From 6:30 to 7:30 p.m. Petronio will conduct a rehearsal of Princeton students who will perform excerpts of his 1994 work, Lareigne, at the Spring Dance Festival on February 20 through 22. Students have been working on the piece since September, staged by Ori Flomin, one of the members of Petronio’s company. The public is invited to observe. At 8:00 p.m. Petronio and Antoni will discuss their individual work and their recent collaborations, one of which is the video installation Honey Baby (2013) in collaboration with composer Tom Laurie and filmmaker Kirsten Johnson. The talk will be followed by a book signing of Petronio’s recent memoir, Confessions of a Motion Addict. Both events will be held in the Patricia and Ward Hagan ’48 Dance Studio at 185 Nassau Street, and are free; no reservations are required.
Who: American Ballet Theater principal dancer Misty Copeland. What: Conversation with Copeland led by Princeton dance faculty member Tina Fehlandt. When: February 16 at 4:30 p.m. Free and open to the public, but tickets required, available by calling University Ticketing at 609-258-9220 starting February 13. Cosponsored with Princeton’s Center for African American Studies and Princeton University Ballet
A month later, on February 16, ballet superstar Misty Copeland will be the focus of the series. Copeland is a popular soloist with American Ballet Theater, the third African American soloist in the company’s history. She is often described as a ballet phenom having taken her first class at the age of 13 and winning first place in the prestigious Los Angeles Spotlight awards in 1998 at the age of 15. After touring China with ABT she was asked to join the company’s corps de ballet in 2001 and in 2007 was elevated to soloist. She has received a Princess Grace Award and the Leonore Annenberg Fellowship in the Arts.

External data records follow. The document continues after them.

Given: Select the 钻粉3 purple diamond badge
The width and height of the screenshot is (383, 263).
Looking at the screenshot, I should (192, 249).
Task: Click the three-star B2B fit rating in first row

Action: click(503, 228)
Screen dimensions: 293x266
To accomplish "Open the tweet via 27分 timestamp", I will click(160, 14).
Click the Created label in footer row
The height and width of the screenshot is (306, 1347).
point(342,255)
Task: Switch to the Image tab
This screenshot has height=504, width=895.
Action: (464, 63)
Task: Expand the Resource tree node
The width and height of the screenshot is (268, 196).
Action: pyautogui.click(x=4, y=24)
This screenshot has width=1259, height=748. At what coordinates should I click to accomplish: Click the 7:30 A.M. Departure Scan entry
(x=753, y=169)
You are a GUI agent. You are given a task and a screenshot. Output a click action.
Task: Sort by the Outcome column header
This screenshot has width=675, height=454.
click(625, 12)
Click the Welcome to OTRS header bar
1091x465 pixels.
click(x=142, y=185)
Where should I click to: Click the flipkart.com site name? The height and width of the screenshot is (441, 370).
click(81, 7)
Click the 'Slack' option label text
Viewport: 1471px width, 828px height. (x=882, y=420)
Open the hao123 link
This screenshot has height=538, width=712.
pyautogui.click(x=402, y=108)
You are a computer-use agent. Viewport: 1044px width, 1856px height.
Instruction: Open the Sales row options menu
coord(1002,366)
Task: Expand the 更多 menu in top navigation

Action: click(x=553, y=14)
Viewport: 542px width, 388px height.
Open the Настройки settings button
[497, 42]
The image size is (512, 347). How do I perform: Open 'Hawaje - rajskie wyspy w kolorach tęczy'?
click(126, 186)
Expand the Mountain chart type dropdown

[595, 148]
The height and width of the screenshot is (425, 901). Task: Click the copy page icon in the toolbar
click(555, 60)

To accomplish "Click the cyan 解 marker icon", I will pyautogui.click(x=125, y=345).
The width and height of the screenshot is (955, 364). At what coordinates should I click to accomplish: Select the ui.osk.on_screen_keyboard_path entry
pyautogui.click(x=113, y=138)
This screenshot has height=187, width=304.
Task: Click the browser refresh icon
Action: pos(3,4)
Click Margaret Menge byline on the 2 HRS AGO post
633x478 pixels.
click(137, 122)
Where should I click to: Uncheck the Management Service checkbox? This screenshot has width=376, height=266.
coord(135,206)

In a conversation with dance faculty member Tina Fehlandt, Copeland will discuss her professional career, her struggles as an African American in the ballet world, her preparations to dance Swan Lake in American Ballet Theater’s spring season, and her new memoir, Life in Motion. A book signing will follow the discussion, which will be held at 4:30 p.m. in McCosh 50, McCosh Hall, on the Princeton campus. Cosponsors of this event in the series include Princeton’s Center for African American Studies and Princeton University Ballet. The talk is free, but tickets are required, available through University Ticketing at 609-258-9220 beginning February 13.